[Provided records — start]

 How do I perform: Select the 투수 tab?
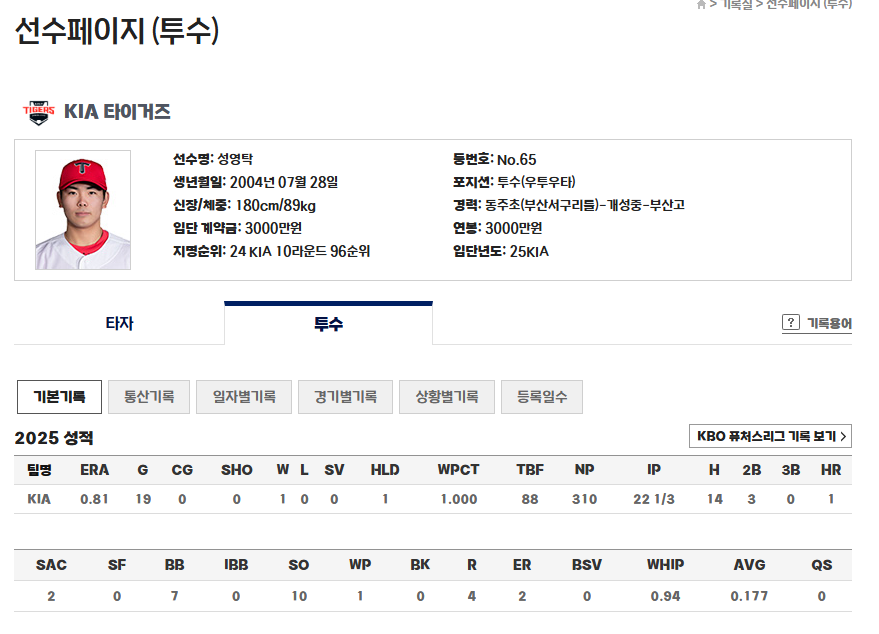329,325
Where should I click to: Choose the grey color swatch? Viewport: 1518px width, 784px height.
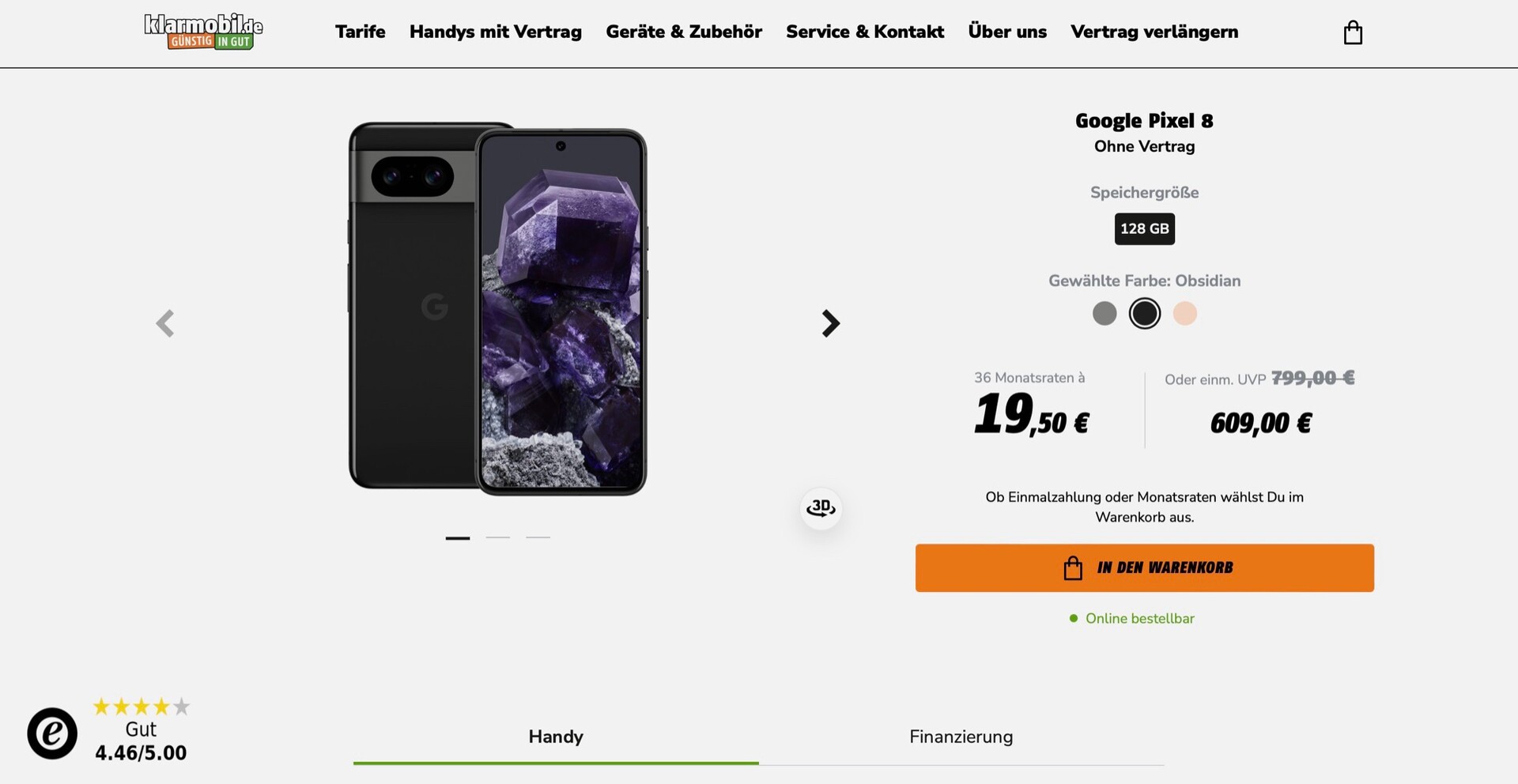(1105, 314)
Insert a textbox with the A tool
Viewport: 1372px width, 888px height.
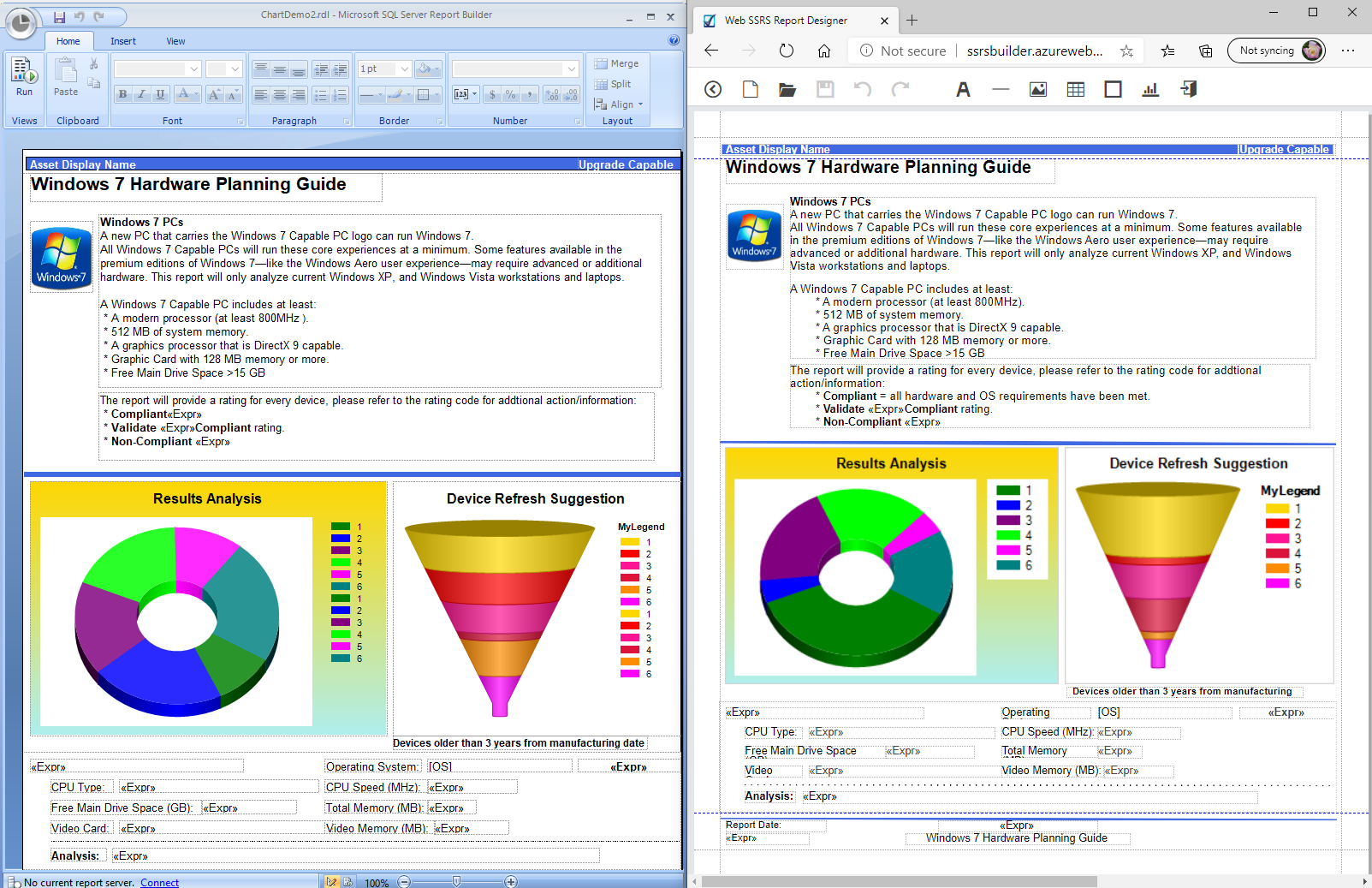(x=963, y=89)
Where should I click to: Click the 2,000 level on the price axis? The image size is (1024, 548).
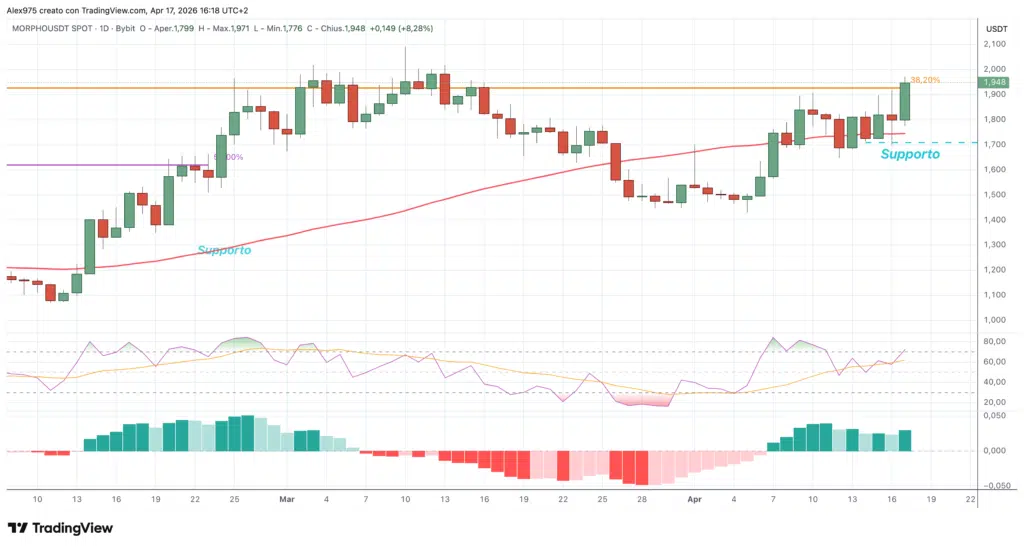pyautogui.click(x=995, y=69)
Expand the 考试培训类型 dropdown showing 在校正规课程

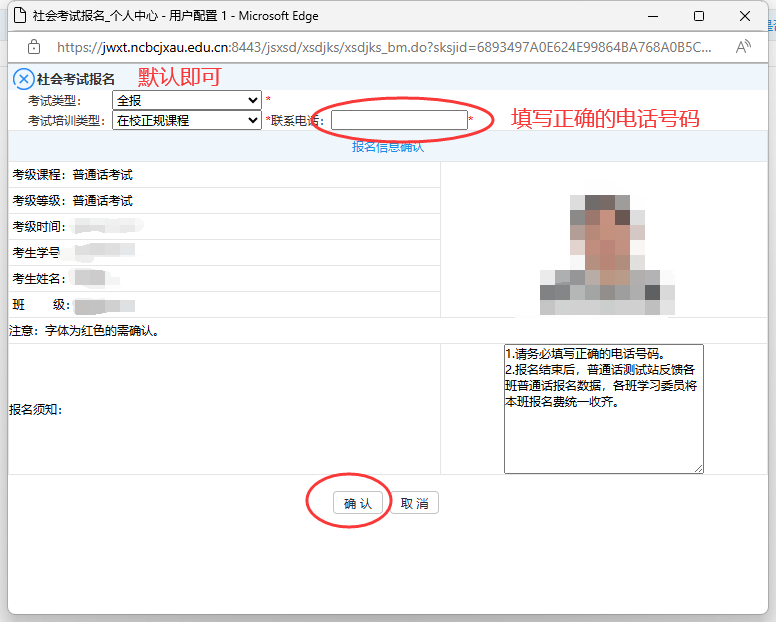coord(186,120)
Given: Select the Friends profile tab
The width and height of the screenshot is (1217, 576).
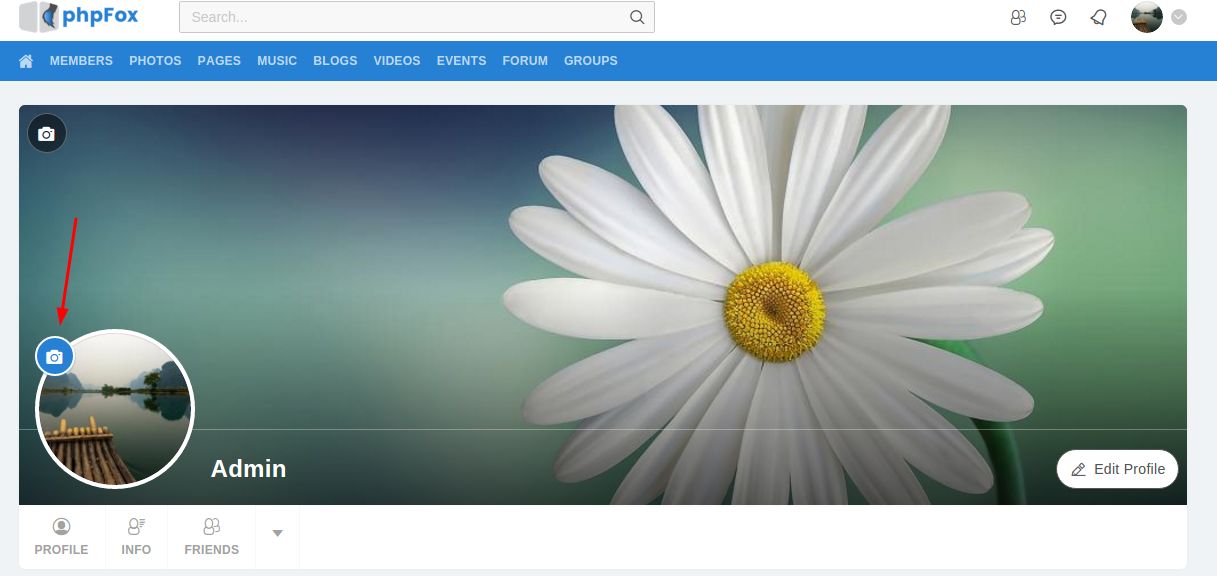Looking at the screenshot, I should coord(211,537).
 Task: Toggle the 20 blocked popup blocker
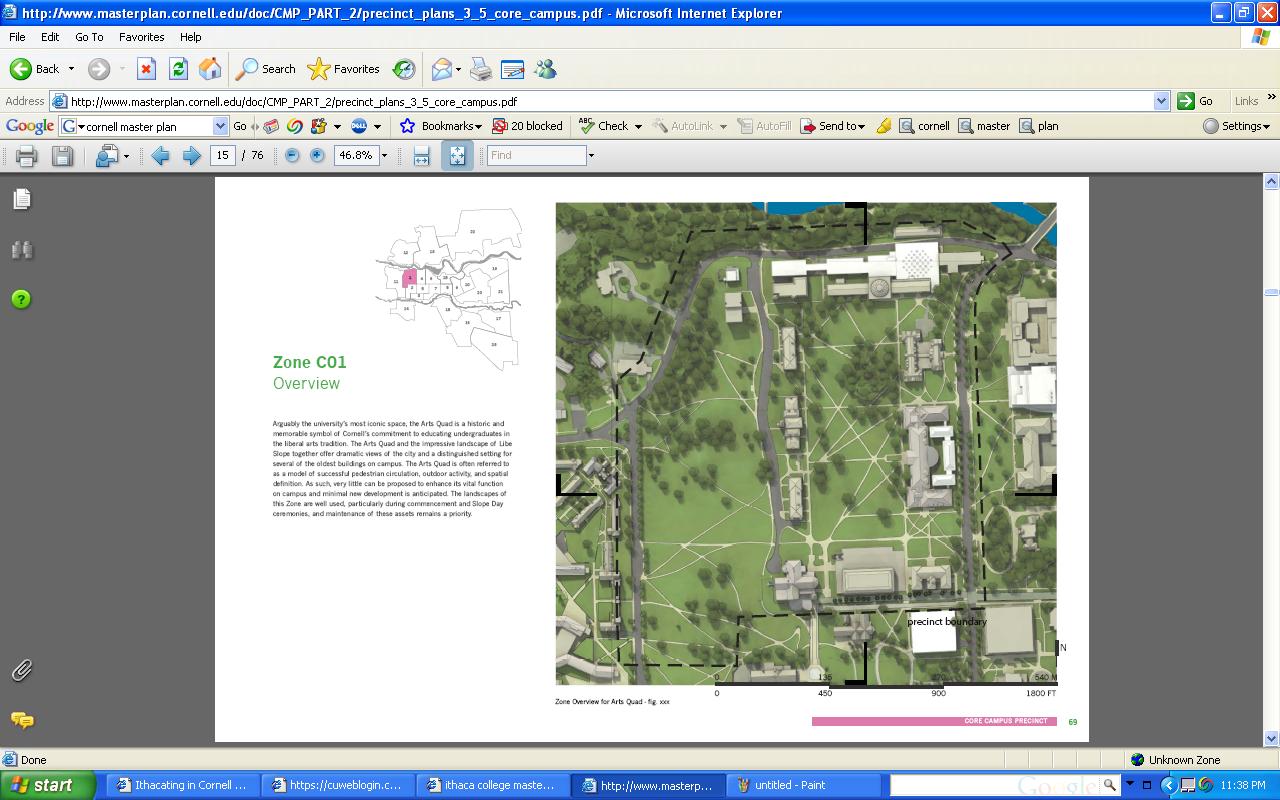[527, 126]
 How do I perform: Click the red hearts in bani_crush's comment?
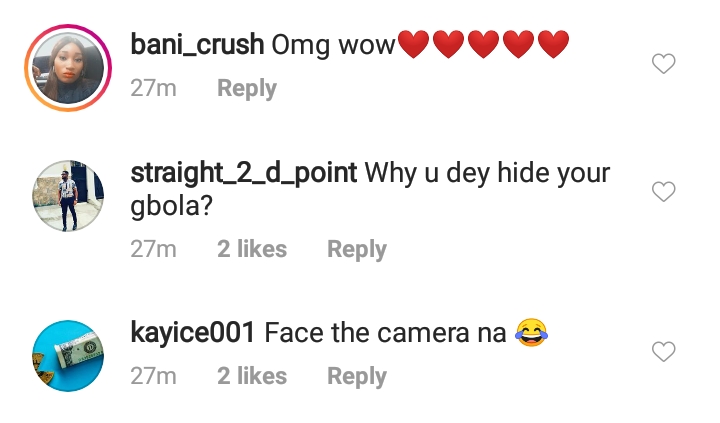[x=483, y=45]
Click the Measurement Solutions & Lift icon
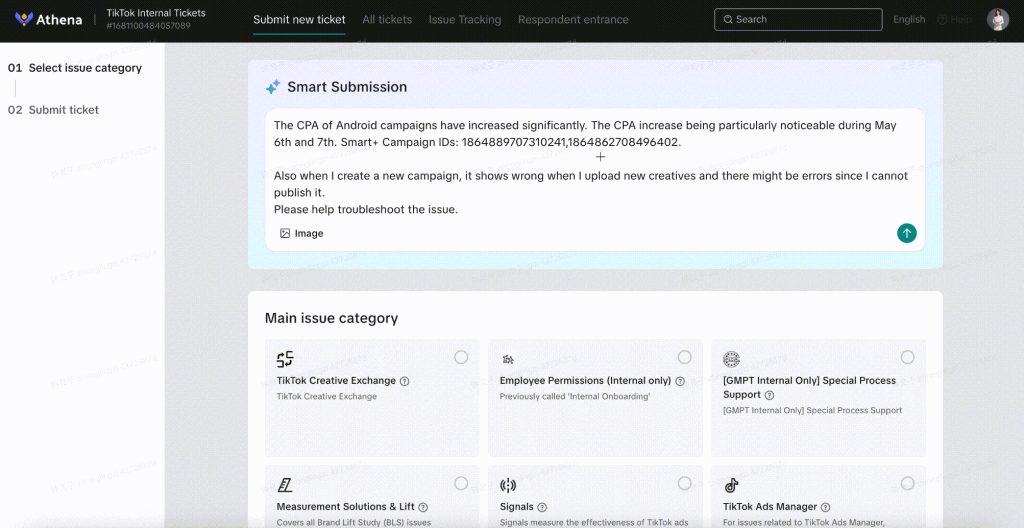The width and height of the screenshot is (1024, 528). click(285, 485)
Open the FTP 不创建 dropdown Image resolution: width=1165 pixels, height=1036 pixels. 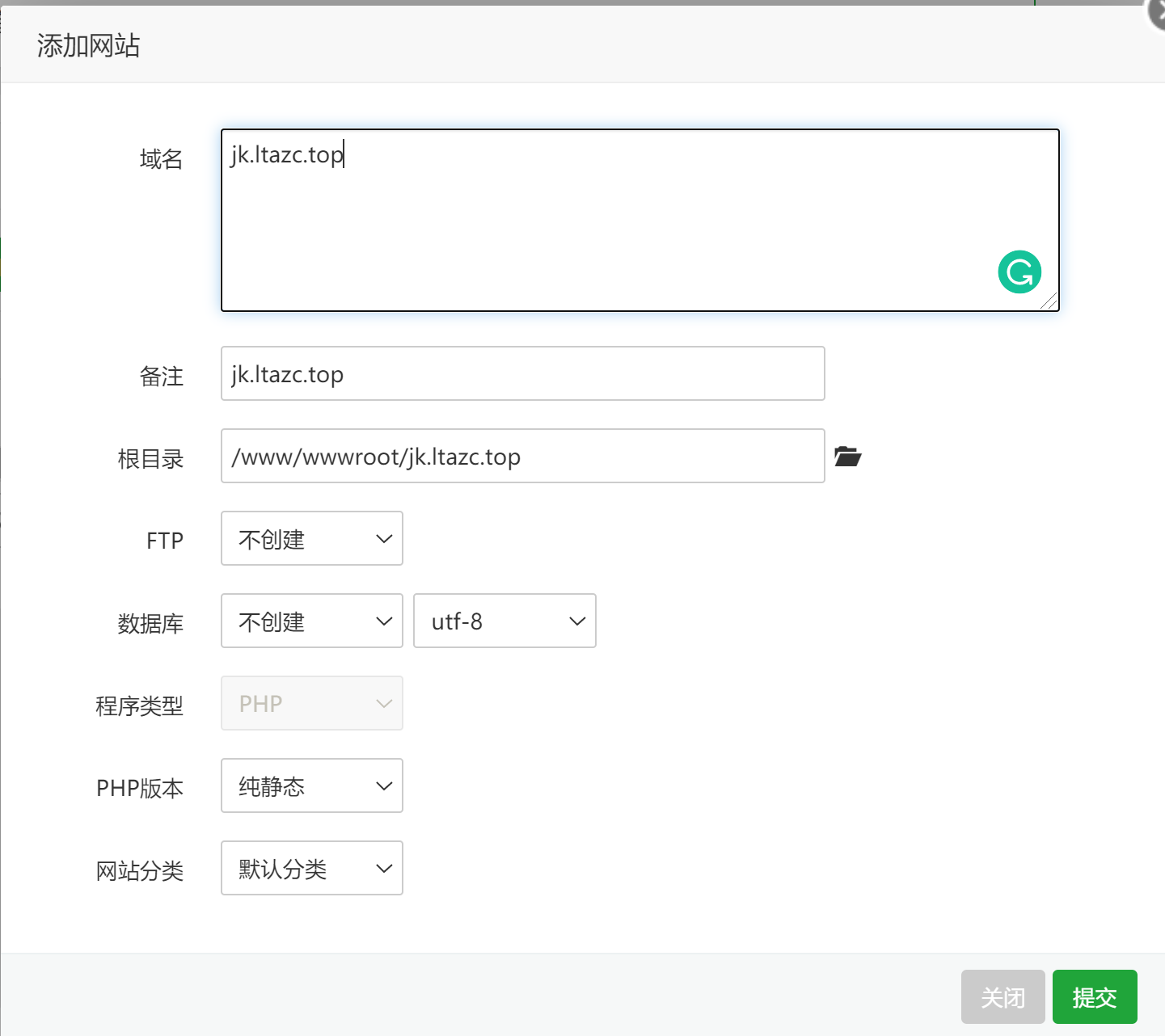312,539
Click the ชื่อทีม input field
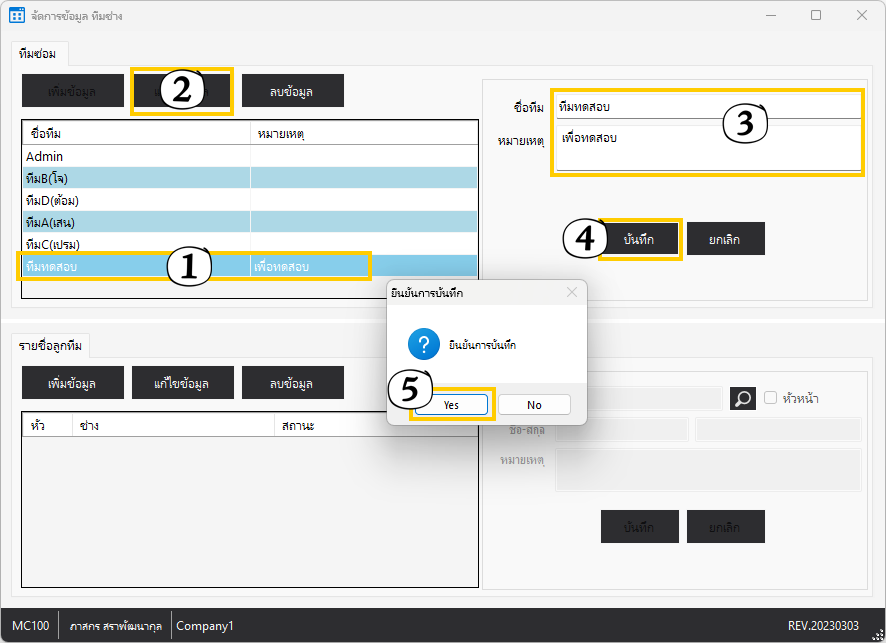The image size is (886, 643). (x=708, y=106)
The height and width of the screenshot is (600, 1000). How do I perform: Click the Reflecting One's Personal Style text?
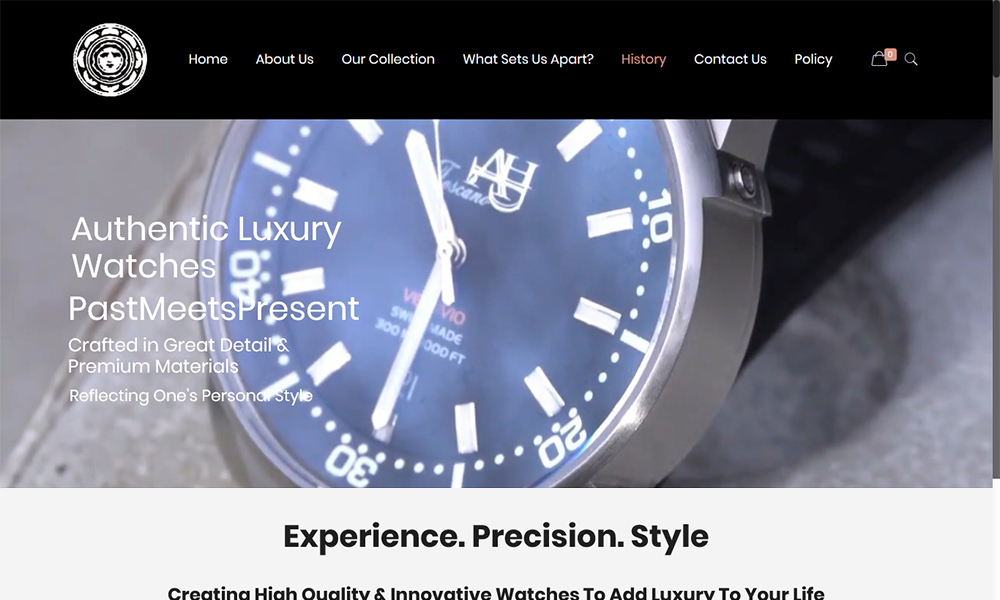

[Provided records — finish]

> [What is needed]: Give again, word for word, each line from the one holding "Click the ชื่อทีม input field" through the end of the entries, and leave out any picture.

> [Solved problem]:
Click the ชื่อทีม input field
The image size is (886, 643). (x=708, y=106)
The height and width of the screenshot is (600, 1000). How do I perform: Click the Reflecting One's Personal Style text?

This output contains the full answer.